The process of data collection can be skipped completely when training an agent in a simulated environment. We only need to take a look at DeepMind’s approach to training its algorithms, where the neural networks are put through hundreds of hours worth of simulation to train against themselves. In a process known as multi-agent reinforcement learning, AlphaStar was able to surpass 99.8% of human players in the game Starcraft II. These strategic problem-solving algorithms can process decisions and derive insights from real-world military standoffs, helping humans make important decisions.
This approach of letting the algorithm play the game by itself was able to save the researchers the hard work of collecting data on how the game is actually played in the real world. Extending this approach to more realistic games, like Grand Theft Auto V, researchers can collect data on how roads look, how vehicles might function, and the decisions that an AI agent will make in a similar real-world situation. This can be used as a dataset for an agent in-charge of managing a self-driving car, reducing the need to collect high-quality data from real roads and traffic.
Training an agent on a real-world simulation also highlights the issues that need to be solved by the model. CICERO, a model which learned to play the strategy game Diplomacy, had to combine principles of strategic reasoning with a potent natural language processing model to solve the complex problems presented by the game. Using this approach, this model can be deployed in the real world to function as a diplomatic assistant in human-to-human interactions.
Secondly, games have a rule-based skeleton that allows neural networks to adapt themselves to various scenarios.
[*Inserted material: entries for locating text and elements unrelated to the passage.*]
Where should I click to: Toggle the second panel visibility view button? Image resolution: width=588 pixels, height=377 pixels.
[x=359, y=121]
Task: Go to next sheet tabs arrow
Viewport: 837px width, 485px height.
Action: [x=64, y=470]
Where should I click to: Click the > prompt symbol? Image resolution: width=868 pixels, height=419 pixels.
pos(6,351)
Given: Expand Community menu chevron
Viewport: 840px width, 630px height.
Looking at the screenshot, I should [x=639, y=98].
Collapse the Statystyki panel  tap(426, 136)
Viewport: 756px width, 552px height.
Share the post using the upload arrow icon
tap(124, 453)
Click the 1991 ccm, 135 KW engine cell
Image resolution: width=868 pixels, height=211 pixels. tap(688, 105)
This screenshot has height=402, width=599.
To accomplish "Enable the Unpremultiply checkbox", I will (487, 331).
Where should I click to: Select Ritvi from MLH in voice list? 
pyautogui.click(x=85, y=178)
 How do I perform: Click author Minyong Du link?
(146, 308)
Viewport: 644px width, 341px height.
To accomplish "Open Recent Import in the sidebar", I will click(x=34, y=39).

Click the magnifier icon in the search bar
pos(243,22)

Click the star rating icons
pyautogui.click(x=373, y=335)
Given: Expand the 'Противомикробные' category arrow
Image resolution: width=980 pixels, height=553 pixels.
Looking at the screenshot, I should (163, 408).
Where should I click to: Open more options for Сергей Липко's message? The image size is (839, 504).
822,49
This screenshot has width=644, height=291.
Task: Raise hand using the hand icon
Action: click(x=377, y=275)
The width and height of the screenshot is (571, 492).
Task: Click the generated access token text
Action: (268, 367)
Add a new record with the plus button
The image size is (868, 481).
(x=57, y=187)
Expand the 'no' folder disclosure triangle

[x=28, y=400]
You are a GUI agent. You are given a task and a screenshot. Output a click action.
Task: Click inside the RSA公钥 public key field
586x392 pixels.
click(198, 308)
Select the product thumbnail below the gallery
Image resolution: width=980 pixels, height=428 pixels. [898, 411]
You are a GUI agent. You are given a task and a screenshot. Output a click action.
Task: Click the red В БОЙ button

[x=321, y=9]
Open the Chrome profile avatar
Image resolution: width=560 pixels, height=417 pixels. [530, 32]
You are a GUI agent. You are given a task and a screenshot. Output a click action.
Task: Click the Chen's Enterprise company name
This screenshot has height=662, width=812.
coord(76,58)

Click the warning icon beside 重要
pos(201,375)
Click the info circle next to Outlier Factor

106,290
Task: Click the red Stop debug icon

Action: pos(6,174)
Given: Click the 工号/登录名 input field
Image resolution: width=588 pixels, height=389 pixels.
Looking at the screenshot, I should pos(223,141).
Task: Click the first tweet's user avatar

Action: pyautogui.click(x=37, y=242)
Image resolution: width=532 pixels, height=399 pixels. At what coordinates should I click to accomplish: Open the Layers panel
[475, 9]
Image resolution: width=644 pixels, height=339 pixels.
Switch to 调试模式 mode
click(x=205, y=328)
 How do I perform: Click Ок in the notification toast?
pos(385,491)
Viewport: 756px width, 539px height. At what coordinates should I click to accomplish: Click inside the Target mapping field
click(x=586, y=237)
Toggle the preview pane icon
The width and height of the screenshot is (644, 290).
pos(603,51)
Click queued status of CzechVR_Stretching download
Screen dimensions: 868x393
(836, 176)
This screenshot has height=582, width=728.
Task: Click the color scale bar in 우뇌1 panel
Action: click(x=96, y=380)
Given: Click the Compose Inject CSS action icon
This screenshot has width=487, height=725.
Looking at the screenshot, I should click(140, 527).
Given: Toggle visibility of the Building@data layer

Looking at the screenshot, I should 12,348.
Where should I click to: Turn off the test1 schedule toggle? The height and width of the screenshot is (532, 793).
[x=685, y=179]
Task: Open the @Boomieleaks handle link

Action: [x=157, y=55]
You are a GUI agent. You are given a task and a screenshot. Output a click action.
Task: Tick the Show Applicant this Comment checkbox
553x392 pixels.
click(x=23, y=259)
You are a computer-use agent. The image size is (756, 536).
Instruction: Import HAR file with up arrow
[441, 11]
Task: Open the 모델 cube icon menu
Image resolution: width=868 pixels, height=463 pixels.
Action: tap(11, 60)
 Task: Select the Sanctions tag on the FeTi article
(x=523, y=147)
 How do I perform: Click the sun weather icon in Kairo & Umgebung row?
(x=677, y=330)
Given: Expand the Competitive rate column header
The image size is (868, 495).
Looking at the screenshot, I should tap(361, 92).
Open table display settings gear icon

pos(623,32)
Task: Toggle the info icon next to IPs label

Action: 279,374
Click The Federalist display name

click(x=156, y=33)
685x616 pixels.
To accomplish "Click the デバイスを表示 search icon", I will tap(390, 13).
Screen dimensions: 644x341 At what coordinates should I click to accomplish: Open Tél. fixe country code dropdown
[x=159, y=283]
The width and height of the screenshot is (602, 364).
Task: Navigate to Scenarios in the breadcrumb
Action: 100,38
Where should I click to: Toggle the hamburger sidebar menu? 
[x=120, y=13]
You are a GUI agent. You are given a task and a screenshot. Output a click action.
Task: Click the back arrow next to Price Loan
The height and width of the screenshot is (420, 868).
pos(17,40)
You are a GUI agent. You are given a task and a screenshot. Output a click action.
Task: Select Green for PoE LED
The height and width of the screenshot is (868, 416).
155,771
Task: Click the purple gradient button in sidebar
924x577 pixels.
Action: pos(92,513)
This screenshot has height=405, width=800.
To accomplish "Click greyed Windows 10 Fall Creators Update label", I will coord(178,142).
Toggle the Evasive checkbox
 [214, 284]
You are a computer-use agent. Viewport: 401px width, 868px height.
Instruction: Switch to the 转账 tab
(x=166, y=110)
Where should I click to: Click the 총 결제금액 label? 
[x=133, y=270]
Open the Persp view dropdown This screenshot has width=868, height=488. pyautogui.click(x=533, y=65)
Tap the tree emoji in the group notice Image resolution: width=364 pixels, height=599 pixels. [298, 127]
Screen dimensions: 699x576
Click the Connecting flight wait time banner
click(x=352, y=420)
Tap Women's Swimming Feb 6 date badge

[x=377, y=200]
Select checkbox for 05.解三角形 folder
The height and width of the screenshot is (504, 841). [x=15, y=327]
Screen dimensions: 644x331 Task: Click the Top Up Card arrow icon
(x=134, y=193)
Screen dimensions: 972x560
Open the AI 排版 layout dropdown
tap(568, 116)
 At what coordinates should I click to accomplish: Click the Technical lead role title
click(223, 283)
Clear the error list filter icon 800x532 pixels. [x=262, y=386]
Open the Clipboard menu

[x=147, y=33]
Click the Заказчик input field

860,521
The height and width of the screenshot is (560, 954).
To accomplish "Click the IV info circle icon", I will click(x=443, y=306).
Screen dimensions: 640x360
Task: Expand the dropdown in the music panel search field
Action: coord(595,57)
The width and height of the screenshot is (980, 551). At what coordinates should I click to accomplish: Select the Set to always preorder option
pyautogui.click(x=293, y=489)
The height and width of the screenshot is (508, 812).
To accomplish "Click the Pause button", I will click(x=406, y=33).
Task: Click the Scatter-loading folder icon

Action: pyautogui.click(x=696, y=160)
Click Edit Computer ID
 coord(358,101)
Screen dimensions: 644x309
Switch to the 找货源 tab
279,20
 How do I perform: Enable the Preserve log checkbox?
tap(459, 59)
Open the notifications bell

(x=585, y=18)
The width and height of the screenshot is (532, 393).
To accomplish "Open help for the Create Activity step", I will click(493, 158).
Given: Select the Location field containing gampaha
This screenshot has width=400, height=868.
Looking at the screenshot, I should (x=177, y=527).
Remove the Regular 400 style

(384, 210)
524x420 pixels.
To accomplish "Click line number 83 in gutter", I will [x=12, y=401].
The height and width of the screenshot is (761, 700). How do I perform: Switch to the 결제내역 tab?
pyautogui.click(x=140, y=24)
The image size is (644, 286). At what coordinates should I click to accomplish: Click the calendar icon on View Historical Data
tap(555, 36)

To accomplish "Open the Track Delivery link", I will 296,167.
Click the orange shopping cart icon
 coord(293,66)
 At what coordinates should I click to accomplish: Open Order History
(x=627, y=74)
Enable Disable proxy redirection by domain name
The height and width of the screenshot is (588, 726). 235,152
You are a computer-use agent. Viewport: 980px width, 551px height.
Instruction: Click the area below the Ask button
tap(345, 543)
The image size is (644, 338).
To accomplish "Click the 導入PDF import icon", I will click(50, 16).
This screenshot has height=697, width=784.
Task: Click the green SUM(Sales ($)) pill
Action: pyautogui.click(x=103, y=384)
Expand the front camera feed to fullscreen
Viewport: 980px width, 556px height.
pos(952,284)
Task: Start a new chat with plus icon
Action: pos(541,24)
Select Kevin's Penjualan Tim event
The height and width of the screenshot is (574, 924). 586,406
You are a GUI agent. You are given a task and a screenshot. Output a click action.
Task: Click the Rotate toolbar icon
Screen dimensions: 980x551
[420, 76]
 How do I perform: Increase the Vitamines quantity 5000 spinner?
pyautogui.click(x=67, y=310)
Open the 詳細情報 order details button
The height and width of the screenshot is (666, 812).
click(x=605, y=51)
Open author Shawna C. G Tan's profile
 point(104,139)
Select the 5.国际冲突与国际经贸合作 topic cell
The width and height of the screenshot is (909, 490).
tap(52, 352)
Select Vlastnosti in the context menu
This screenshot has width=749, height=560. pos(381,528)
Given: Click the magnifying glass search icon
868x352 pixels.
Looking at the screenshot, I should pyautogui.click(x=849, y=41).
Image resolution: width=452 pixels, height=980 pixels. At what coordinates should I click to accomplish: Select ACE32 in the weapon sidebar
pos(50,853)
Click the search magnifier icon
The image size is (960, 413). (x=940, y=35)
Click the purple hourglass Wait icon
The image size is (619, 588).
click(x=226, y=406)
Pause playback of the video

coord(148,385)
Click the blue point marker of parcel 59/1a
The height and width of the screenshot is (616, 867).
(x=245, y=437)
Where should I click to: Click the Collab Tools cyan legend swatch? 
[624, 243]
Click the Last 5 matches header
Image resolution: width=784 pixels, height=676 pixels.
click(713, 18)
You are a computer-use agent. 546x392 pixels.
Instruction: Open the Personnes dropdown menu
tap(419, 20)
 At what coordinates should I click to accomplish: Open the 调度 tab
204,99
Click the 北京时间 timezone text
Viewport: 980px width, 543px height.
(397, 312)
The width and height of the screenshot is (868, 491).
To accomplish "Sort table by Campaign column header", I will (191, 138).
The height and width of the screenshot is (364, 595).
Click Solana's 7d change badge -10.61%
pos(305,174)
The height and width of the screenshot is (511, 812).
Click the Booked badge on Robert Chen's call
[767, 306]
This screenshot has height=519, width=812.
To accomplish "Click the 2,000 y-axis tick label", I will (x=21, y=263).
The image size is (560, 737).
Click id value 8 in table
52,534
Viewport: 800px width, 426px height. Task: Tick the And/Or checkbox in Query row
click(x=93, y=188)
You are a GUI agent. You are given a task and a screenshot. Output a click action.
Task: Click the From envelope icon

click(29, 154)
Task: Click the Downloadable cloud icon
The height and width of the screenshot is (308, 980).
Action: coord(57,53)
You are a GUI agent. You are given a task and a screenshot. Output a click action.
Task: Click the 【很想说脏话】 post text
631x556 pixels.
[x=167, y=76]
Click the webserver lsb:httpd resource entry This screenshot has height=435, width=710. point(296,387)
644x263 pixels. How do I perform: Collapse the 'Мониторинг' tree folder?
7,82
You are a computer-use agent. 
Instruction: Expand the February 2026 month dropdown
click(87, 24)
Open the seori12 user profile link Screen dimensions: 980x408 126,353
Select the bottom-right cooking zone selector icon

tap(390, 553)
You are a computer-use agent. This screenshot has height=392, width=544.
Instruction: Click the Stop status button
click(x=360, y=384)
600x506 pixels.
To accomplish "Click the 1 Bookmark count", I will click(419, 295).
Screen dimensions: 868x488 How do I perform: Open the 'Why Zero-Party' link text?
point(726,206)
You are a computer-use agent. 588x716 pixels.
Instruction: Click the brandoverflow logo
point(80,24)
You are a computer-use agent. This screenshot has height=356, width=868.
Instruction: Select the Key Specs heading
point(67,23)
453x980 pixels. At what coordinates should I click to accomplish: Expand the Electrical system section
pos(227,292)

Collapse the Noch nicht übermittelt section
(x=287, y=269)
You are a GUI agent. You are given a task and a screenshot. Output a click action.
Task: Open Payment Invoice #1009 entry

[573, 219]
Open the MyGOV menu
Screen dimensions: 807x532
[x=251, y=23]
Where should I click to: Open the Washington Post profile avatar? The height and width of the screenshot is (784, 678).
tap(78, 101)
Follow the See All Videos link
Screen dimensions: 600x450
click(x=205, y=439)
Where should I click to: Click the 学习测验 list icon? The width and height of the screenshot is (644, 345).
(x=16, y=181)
Clear rules are a developer’s best friend, as they clearly demarcate the boundaries between various mechanics of the game.
This then enables programmers to create clear and concise algorithms that aim to solve for the problems that the rules create in the game. However, when the rules become less concrete and the gameplay takes on a more abstract tone, AI agents begin to fall short. A go-to example of this is DeepMind’s AI trained to play 57 Atari games, which consistently failed in the game Pitfall due to its trial-and-error approach.
It is easy for a human playing the game to engage in logical thinking and extend the principles they learned from the rules of the game to solve the problems presented in the game. It’s a different story for AI, as they either have to be coded in such a way where they actively learn from prior knowledge, or engage in a trial-and-error approach to beat the game through brute force.
An ideal game offers an open environment that extends beyond the rules to support various tasks, goals, and ways to solve these problems. These environments can create unique problems for AI researchers to solve. NVIDIA’s MineDojo is a prime example of this, as researchers fused together three internet-scale datasets with a natural language model to create a neural network that can execute a variety of tasks in Minecraft.
The open-ended nature of Minecraft makes this a behemoth challenge to undertake, as the game is not only infinite in size, but also in possibility. While the rules are clearly set, the scope of what the player can do is endless. Solving for performing tasks in Minecraft lays the groundwork for future AI agents that can interact with humans and clearly understand what they mean by their prompts, even if it is an open-ended statement.
Games function as worlds that we cannot reach, but experience. For AI agents, they represent the ultimate training ground and one of the cornerstones of future AI research. Learning from close-to-real-world situations might just be what agents need to bridge the gap between current narrow AI and future generalised AI.